*** Data provided ***
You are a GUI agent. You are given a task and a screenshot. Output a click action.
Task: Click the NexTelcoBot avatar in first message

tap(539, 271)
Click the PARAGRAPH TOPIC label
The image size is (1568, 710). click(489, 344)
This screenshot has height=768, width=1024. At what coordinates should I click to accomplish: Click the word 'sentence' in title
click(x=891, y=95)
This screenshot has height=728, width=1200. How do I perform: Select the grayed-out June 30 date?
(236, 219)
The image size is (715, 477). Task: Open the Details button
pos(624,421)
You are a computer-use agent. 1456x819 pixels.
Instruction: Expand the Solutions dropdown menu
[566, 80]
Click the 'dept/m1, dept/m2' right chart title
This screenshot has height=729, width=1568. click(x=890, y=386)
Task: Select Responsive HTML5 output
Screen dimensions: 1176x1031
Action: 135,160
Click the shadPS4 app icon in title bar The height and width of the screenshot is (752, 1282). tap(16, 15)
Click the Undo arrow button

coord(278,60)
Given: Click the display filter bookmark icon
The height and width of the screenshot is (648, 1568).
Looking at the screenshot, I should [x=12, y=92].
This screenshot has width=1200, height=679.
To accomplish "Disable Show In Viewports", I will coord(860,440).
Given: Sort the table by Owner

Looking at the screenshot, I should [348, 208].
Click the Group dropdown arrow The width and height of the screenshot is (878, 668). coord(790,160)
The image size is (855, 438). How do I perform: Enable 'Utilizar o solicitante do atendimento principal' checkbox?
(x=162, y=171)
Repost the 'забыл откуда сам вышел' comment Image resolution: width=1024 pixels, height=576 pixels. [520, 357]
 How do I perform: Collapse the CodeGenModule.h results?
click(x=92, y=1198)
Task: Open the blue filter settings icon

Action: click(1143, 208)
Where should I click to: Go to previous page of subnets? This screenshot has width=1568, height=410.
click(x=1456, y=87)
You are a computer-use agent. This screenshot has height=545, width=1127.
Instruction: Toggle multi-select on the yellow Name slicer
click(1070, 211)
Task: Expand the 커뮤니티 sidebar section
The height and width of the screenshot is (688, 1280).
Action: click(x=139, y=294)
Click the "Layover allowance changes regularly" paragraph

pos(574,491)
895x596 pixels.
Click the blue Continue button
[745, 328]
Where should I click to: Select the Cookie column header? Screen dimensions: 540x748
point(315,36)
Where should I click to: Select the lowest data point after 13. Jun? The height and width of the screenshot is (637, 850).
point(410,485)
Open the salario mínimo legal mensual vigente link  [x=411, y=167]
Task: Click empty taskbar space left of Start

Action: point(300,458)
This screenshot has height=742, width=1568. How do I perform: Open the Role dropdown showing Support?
*** End of Data provided ***
**Exercise prompt:** Please write out, exactly as they appear above, only the lines in the stretch from the line with "Where should I click to: Go" through the line with "You are a computer-use agent. This".

**Written answer:**
Where should I click to: Go to previous page of subnets? This screenshot has width=1568, height=410.
click(x=1456, y=87)
You are a computer-use agent. This screenshot has height=545, width=1127.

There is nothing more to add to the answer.